Donde Murnau dependía de intertítulos y la música en vivo para guiar la experiencia emocional, Eggers utiliza los diálogos, los silencios y la música diegética para explorar los vacíos emocionales de los personajes. La voz de Orlok, baja y descompuesta, parece salir de un lugar más allá de la muerte, quitando al espectador cualquier esperanza de encontrar humanidad en la criatura. En contraste, los sonidos cotidianos que rodean a Ellen —el eco del agua, el zumbido de los insectos— enfatizan su conexión con la vida, intensificando la tensión entre ella y el vampiro. Este uso del sonido no solo moderniza la obra, sino que dialoga con la narrativa muda de Murnau, traduciendo su economía expresiva en una sinfonía auditiva que, lejos de domesticar el misterio original, lo reconfigura en un nuevo plano sensorial.
El silencio – elemento sumamente importante en esta reinterpretación cinematográfica- pese a las diferencias temporales y técnicas entre las versiones de Murnau y Eggers, se erige como un elemento narrativo esencial que conecta ambos filmes en su exploración del horror. En Nosferatu (1922), el silencio era inherente al medio mudo, pero Murnau lo transformó en una herramienta para intensificar la atmósfera de soledad y vacío que rodea a los personajes. Cada pausa entre los intertítulos, cada instante de quietud en la pantalla, refuerza la sensación de aislamiento frente a lo inexplicable. En el Nosferatu de Eggers, el silencio no es una limitación técnica, sino una elección estilística que recupera ese poder expresivo. En escenas clave, como los encuentros entre Orlok y Ellen, el sonido se retira casi por completo, dejando que los gestos y las miradas carguen con el peso de la narrativa. Estas pausas son como ecos del vacío original, momentos donde la ausencia de ruido se convierte en presencia, envolviendo al espectador en un espacio donde el tiempo parece detenerse y el miedo se amplifica. Así, ambos filmes convergen en el uso del silencio como un lenguaje propio, un terreno donde la amenaza se percibe más allá de lo visible o lo audible, resonando en las profundidades del subconsciente.
El Nosferatu de Robert Eggers es una reinterpretación audaz que, lejos de eclipsar las versiones anteriores, las enriquece al dialogar con su legado desde una perspectiva contemporánea. Eggers honra la obra maestra de Murnau al capturar su esencia expresionista y su uso magistral del silencio, mientras introduce el sonido y la psicología como nuevos vectores narrativos que profundizan en las complejidades de los personajes.
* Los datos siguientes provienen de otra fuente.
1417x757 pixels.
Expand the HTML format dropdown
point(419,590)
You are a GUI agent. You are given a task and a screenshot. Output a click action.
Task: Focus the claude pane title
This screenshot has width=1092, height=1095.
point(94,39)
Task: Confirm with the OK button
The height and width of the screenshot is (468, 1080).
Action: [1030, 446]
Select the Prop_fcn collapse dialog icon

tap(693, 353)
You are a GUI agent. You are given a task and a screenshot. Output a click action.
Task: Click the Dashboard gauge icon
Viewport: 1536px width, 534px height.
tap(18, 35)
Esta película no solo celebra la herencia visual y temática del cine mudo, sino que también reafirma el poder simbólico del vampiro como una figura de eterna dualidad: monstruo y mártir, depredador y reflejo de nuestras propias sombras. Asimismo, mantiene viva la influencia de la novela de Bram Stoker, cuyas raíces literarias siguen permeando cada versión, recordándonos que el horror trasciende tiempos y formatos para explorar las ansiedades humanas más universales. En este sentido, el Nosferatu de Eggers es un tributo genuino y una expansión valiosa que solidifica el lugar de esta representación arquetípica del miedo a lo desconocido, de la muerte y de lo inhumano que amenaza a la civilización, en el imaginario colectivo, asegurando que su vigencia y misterio perduren por generaciones.
De más está decirles que es una cita “imperdible” en el cine. Aprovechen sus vacaciones.